There were years when I couldn’t read anything written by Elie Wiesel. Having grown up a first generation American, his works hit too close to home – they were too raw and too painful. (I remember when my class had to read Night, I skimmed the book and relied heavily on the cliffsNotes.) Then I experienced acute heartbreak first-hand and I became a voracious reader of Elie Wiesel. I had so many questions, among them: How did he rebuild? Why did he rebuild? Did he truly have moments of joy? Was his pain always with him?
Recently, I discovered a new book about Elie Wiesel – Witness, Lessons from Elie Wiesel’s Classroom, by Ariel Burger. This book offers a glimpse of Elie Wiesel which I had not seen before – Elie Wiesel the teacher and mentor, which ironically is how he often described his primary identity!
Among the many gems hidden in this book is the story of Elie Wiesel’s liberation from Buchenwald. He describes that while he had countless emotions of sadness, anger, and hopelessness directed towards humanity and God, the first thing he asked was for a pair of tefillin. Wiesel explained his need for continuity, even while struggling with a shattered faith. It was precisely the continuity of religious ritual which provided him the space to grapple in healthy and necessary ways.

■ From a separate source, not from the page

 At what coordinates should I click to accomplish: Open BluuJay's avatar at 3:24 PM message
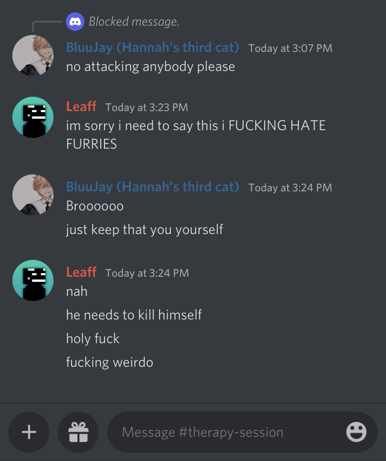click(33, 195)
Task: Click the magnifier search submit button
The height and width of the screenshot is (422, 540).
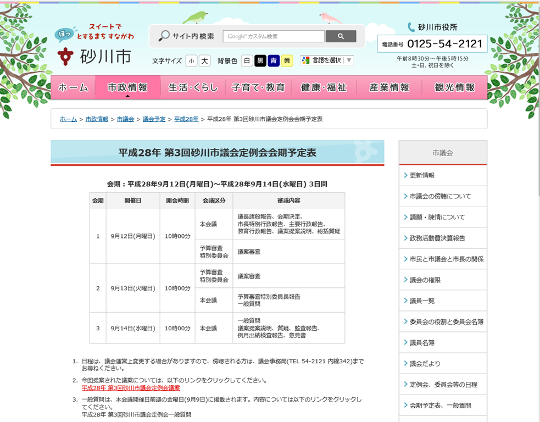Action: [x=341, y=36]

I cannot help but think about this lesson as it relates to our own disrupted lives during this pandemic. While I dare not compare our reality to that of Wiesel, I do believe his guidance is deeply applicable. Whatever we can do to maintain our routine we must do – whatever we can do to keep our religious rituals meaningful, even while separated from our primary location of religious worship, we must do. I hope and pray that we use this time of year to reflect on our religious lives and help one another to stay committed, connected, and inspired.